■ What is being asked ■
Give every line of the data below as a numbered list, skipping blank lines and leaving out the pictures.
※
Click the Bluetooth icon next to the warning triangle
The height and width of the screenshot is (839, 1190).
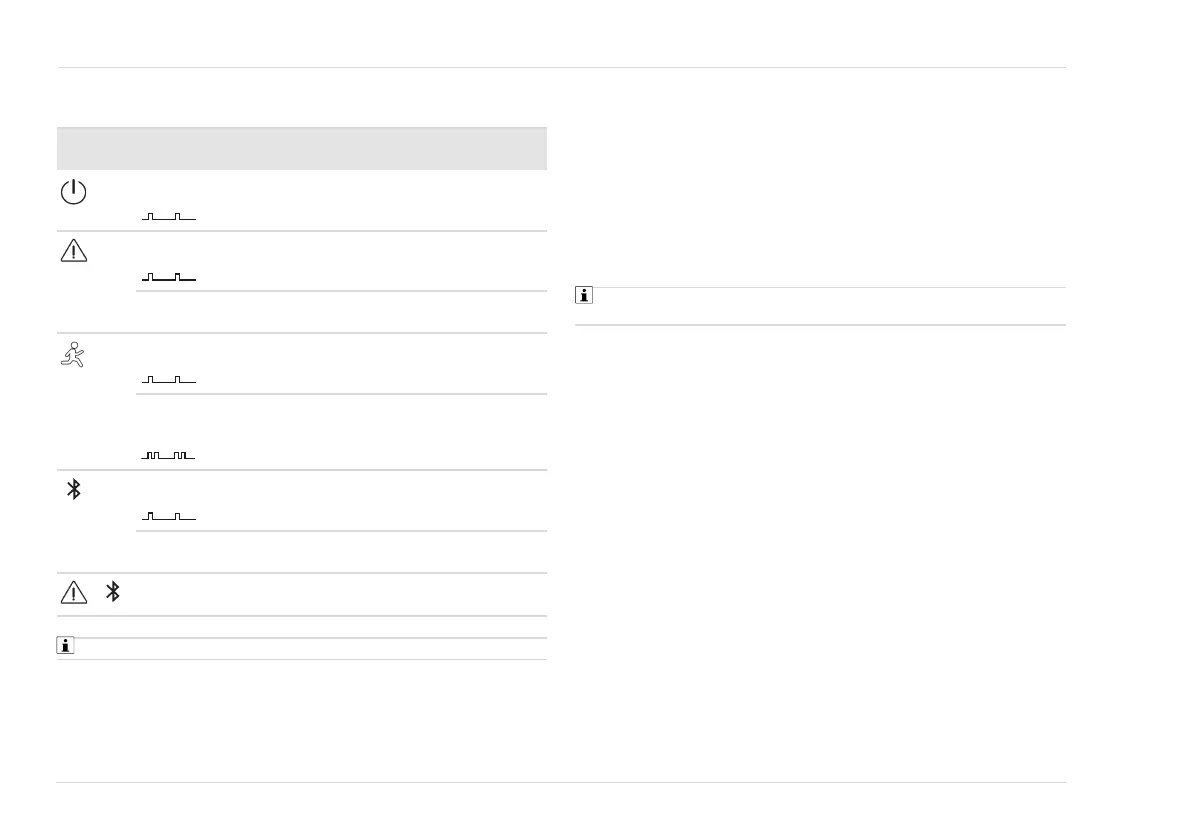tap(113, 592)
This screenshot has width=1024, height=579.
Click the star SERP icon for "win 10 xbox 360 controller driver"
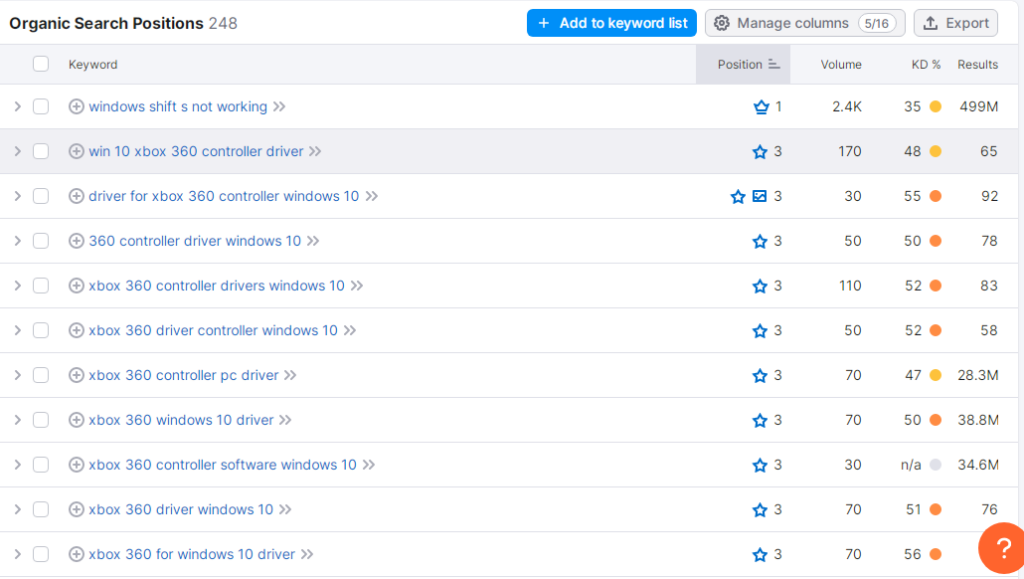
※
■ Result of the exercise ■
1. Click the Bluetooth icon next to the warning triangle
2. The height and width of the screenshot is (839, 1190).
3. tap(113, 592)
4. This screenshot has width=1024, height=579.
5. Click the star SERP icon for "win 10 xbox 360 controller driver"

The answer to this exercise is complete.